Excerpt:
★ ★ ★ ★ ★
# 5hp briggs backfiring



## dienam3less (Aug 9, 2007)

hi i have a 5hp briggs and stratton horizontal shaft motor. 


its not starting and when it does go to start it backfires. it was running before my sister took the gocart in to the field.  it stalled out and wouldn't start so i cleaned the mag. and the spark plug. after giving it a shot of starting fluid i got it to run. 2 days later i go to start it and it will only back fire. help me please!


----------



## justin3 (Apr 10, 2007)

check the flywheel key, see if its broken or out of place. Does it backfire out the muffler or carb?


----------



## 30yearTech (Sep 14, 2006)

Try a new spark plug, a fouling plug can make an engine backfire.


----------



## scrench (Dec 8, 2004)

if the spark plug dont fix it , it valve might be stuck open , pretty simple to pop the head off . and turn it over and make sure both valves are closing .


----------



## dienam3less (Aug 9, 2007)

i stuck a screw driver in the wire and laid it down ontop of the spark plug and the motor started to run..... should i go get a new mag.?
★ ★ ★ ★ ★
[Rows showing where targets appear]
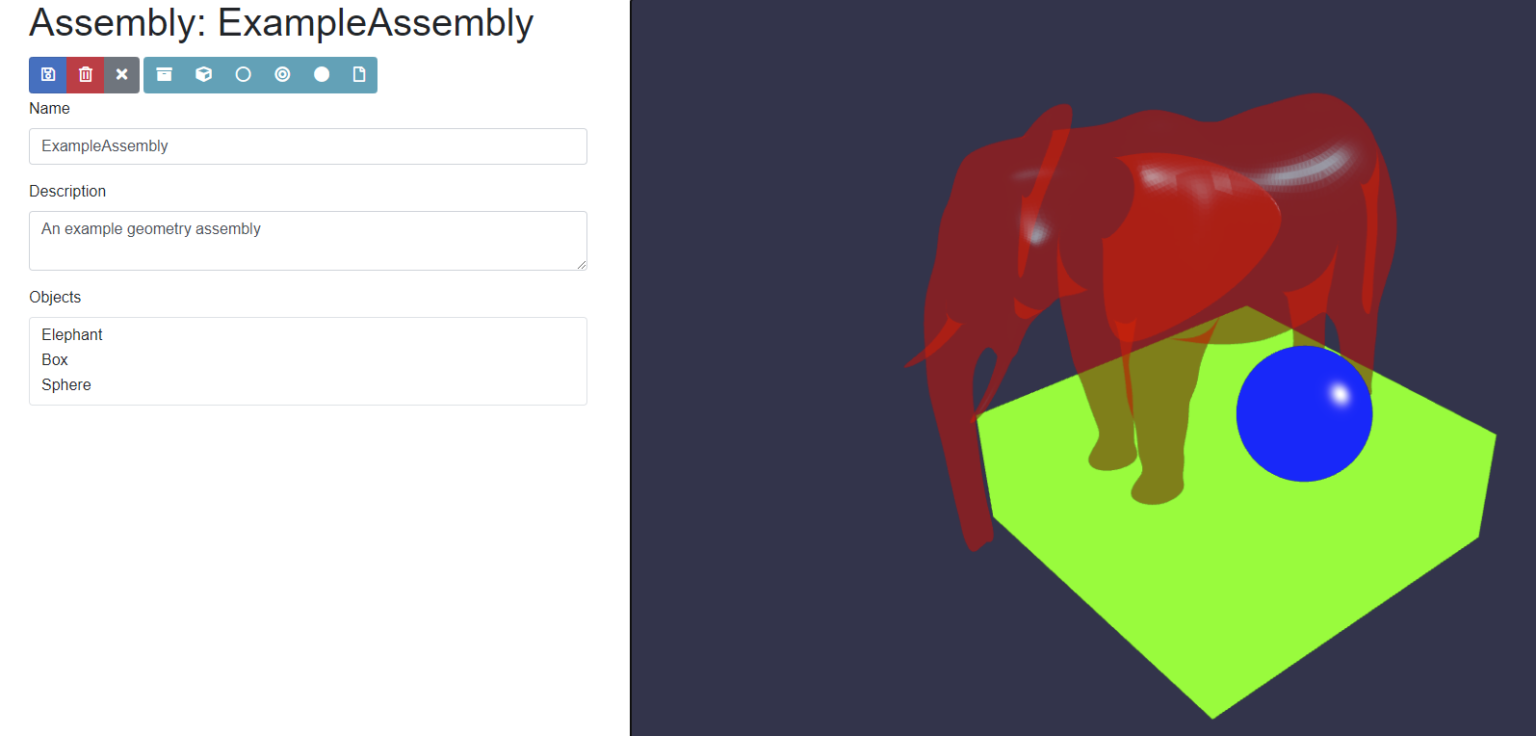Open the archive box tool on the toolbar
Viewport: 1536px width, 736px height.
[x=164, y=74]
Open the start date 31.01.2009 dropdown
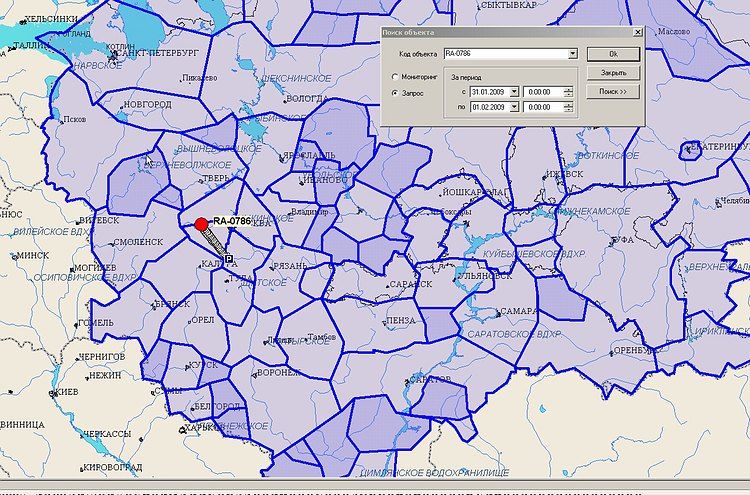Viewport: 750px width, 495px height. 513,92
★ ★ ★ ★ ★
Required actions:
a. Answer these questions about the thread on the backfiring Briggs and Stratton engine:
(i) What did the original poster clean after the engine stalled and would not start?
(ii) Which part does justin3 advise checking for damage or misplacement?
(iii) According to scrench, what might be stuck open if a new spark plug does not solve the problem?
b. Carry the thread on the backfiring Briggs and Stratton engine forward from its last post.

Results by task:
a.
(i) The mag and the spark plug.
(ii) The flywheel key.
(iii) A valve.

b.
i have not checked the fly wheel yet but i dont think that would be the problem because of the whole screw driver... i think it is just a bad wire and when my sister was ridding in the feild it just shook the wire for its last time. and that would make since as to why every time i took the air cover off n moved the wire around to adjust the mag. it would work for a bit. btw the motor is on a manco dingo gocart.


----------



## dienam3less (Aug 9, 2007)

scrench said:


> if the spark plug dont fix it , it valve might be stuck open , pretty simple to pop the head off . and turn it over and make sure both valves are closing .



i already did that.. it was coved with carbon build up so i wiped it down. didnt want to brake anything but got as much off as i could.


and as for the sparkplud i took it out and laid it ontop of the motor... it is getting pleny of blue spark


----------



## 30yearTech (Sep 14, 2006)

dienam3less said:


> as for the sparkplud i took it out and laid it ontop of the motor... it is getting pleny of blue spark



There is your problem, the spark is supposed to be either Pink or Green!!!

Just kidding...

It's always a good idea to try a NEW spark plug, as a spark plug may seem to work alright out in the open, but they can do strange things when they operate under compression.


----------



## pyro_maniac69 (Aug 12, 2007)

dienam3less said:


> *i stuck a screw driver in the wire and laid it down ontop of the spark plug and the motor started to run*..... should i go get a new mag.?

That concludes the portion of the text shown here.